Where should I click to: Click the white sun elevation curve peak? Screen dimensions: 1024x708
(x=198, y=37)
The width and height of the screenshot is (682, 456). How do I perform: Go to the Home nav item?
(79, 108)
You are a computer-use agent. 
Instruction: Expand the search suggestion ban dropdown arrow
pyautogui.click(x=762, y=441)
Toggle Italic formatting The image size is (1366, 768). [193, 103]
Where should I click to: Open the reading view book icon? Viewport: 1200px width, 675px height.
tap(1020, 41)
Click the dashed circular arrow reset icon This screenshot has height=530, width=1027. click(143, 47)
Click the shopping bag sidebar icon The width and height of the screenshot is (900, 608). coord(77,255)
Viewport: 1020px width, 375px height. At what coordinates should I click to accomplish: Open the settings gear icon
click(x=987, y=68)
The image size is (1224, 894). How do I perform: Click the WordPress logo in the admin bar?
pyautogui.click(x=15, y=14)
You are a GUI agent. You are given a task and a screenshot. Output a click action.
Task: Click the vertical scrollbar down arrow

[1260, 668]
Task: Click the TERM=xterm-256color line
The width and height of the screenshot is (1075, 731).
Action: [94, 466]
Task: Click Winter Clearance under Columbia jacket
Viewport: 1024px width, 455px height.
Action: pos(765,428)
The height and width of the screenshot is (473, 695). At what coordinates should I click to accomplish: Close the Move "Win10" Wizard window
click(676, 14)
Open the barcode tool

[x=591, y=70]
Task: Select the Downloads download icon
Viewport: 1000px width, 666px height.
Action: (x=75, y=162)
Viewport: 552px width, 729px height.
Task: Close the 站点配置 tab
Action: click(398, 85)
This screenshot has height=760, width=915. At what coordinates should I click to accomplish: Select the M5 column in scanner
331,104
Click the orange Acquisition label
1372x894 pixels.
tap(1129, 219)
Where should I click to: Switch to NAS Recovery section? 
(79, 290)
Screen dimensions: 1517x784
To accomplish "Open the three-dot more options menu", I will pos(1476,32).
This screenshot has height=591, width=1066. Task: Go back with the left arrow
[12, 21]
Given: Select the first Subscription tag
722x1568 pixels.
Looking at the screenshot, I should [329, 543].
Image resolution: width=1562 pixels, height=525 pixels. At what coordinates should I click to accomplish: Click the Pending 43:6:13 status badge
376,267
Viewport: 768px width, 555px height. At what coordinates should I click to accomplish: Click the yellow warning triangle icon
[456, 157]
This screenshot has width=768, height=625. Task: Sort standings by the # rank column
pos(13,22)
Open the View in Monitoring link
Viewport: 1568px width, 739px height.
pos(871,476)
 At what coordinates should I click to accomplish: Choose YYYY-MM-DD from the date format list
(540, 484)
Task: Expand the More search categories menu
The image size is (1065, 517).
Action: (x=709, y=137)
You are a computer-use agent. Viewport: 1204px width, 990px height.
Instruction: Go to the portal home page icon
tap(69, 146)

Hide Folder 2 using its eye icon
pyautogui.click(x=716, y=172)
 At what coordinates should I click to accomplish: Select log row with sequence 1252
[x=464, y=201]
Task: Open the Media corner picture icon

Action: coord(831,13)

Task goal. Beginning at the top of the entries above, output each line exactly, and end with the line in which "Screen dimensions: 1517x784" appears.

Worked solution.
Where should I click to: Click the white sun elevation curve peak? Screen dimensions: 1024x708
(x=198, y=37)
The width and height of the screenshot is (682, 456). How do I perform: Go to the Home nav item?
(79, 108)
You are a computer-use agent. 
Instruction: Expand the search suggestion ban dropdown arrow
pyautogui.click(x=762, y=441)
Toggle Italic formatting The image size is (1366, 768). [193, 103]
Where should I click to: Open the reading view book icon? Viewport: 1200px width, 675px height.
tap(1020, 41)
Click the dashed circular arrow reset icon This screenshot has height=530, width=1027. click(143, 47)
Click the shopping bag sidebar icon The width and height of the screenshot is (900, 608). coord(77,255)
Viewport: 1020px width, 375px height. At what coordinates should I click to accomplish: Open the settings gear icon
click(x=987, y=68)
The image size is (1224, 894). How do I perform: Click the WordPress logo in the admin bar?
pyautogui.click(x=15, y=14)
You are a GUI agent. You are given a task and a screenshot. Output a click action.
Task: Click the vertical scrollbar down arrow

[1260, 668]
Task: Click the TERM=xterm-256color line
The width and height of the screenshot is (1075, 731).
Action: [94, 466]
Task: Click Winter Clearance under Columbia jacket
Viewport: 1024px width, 455px height.
Action: pos(765,428)
The height and width of the screenshot is (473, 695). At what coordinates should I click to accomplish: Close the Move "Win10" Wizard window
click(676, 14)
Open the barcode tool

[x=591, y=70]
Task: Select the Downloads download icon
Viewport: 1000px width, 666px height.
Action: (x=75, y=162)
Viewport: 552px width, 729px height.
Task: Close the 站点配置 tab
Action: click(398, 85)
This screenshot has height=760, width=915. At what coordinates should I click to accomplish: Select the M5 column in scanner
331,104
Click the orange Acquisition label
1372x894 pixels.
tap(1129, 219)
Where should I click to: Switch to NAS Recovery section? 
(79, 290)
Screen dimensions: 1517x784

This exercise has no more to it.